Les grands tableaux noirs de Wade Guyton, mats, lisses et odorants, ne sont que traces. On n’y trouve ni signes ni geste, aucune figures, pas même une intention : rien d’autre que le bruit irrégulier des imprimantes que l’artiste utilise pour les réaliser.

Et pourtant, la couche picturale est si précisément ouvragée que l’on se trouve le nez dedans au bout d’une seconde. L’enregistrement qui y figure a beau être celui de la vie des ordinateurs, des scanners et des encreurs, il n’en est pas moins vibrant de subtilités. Tout se joue entre l’extrêmement finesse de l’activité des machines et l’irrégularité des surfaces où elles s’appliquent selon le même axe horizontal verticalement répété. Ces suites de droites plus où moins opaques sont l’apparition sur la toile de défauts combinés à d’autres : ceux de l’imprimante, exacerbés par ceux de l’encre qui se voile en séchant, et que creuse l’association entre la trame de lin et la couche d’apprêt qui y a été administrée. Les unes adossées aux autres, ces anomalies se chevauchent et se combinent selon des séquences invisibles à l’œil nu, mais qu’il serait parfaitement envisageable de comptabiliser et de réduire à l’expression d’éléments de base combinés et démultipliés pour former une chaine semblable à celle de l’ADN.
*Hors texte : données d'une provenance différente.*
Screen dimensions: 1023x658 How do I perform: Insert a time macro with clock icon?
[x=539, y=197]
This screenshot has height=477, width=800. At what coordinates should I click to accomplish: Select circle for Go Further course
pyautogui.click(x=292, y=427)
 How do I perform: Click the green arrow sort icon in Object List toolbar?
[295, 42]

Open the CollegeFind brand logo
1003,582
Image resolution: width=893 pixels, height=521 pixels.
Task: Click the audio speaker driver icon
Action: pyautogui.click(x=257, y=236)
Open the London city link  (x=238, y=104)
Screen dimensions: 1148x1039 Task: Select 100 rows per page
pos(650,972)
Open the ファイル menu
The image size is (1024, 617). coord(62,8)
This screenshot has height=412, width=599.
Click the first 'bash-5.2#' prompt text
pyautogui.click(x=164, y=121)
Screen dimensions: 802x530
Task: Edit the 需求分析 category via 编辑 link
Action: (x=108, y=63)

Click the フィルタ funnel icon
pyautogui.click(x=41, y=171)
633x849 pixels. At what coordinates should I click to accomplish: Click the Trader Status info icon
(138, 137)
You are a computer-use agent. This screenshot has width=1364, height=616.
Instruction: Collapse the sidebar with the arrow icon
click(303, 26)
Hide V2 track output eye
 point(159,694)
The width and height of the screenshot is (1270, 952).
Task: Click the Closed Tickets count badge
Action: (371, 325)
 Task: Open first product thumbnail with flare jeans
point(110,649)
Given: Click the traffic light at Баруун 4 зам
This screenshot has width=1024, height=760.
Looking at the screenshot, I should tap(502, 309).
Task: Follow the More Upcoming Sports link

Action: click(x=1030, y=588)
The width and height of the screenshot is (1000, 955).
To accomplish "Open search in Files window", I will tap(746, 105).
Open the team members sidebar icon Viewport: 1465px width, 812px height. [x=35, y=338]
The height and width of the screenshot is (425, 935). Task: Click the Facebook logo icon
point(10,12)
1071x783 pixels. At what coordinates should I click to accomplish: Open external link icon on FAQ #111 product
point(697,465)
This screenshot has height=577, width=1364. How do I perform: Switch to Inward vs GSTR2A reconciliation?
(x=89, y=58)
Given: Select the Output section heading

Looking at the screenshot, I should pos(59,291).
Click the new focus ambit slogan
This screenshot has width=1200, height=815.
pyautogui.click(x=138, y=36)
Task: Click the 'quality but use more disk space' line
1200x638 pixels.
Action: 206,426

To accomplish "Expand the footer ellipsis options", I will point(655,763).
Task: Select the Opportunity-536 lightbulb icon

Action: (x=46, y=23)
Un code dont l’évolution, ou plutôt la lente dérive faite de grains et de pertes, serait le fruit d’un hasard. Puis d’un autre hasard enroulé autour du premier, lui même contenu entre d’autres hasards s’entrechoquant en permanence pour alimenter la rumeur du ressac qui les broie et les fait crisser sans relâche jusqu’à ce qu’ils deviennent trop petits et laissent place à d’autres hasards, nouveaux, mais toujours constitués du même suc noir.

L’œil qui les perçoit, sans être capable de les dénombrer, se pose dessus comme l’on s’assoie à la plage : en s’enfonçant légèrement et creusant un contour pour sa masse, unique contour qui nous est propre et parfaitement réductible, mais dont on s’aperçoit en se levant qu’il ressemble à toutes les autres pauvres dunelettes milles fois répétées et dont le mystère nous échappe et nous réduit à n’être qu’un accident dans l’enchainement des circonstances.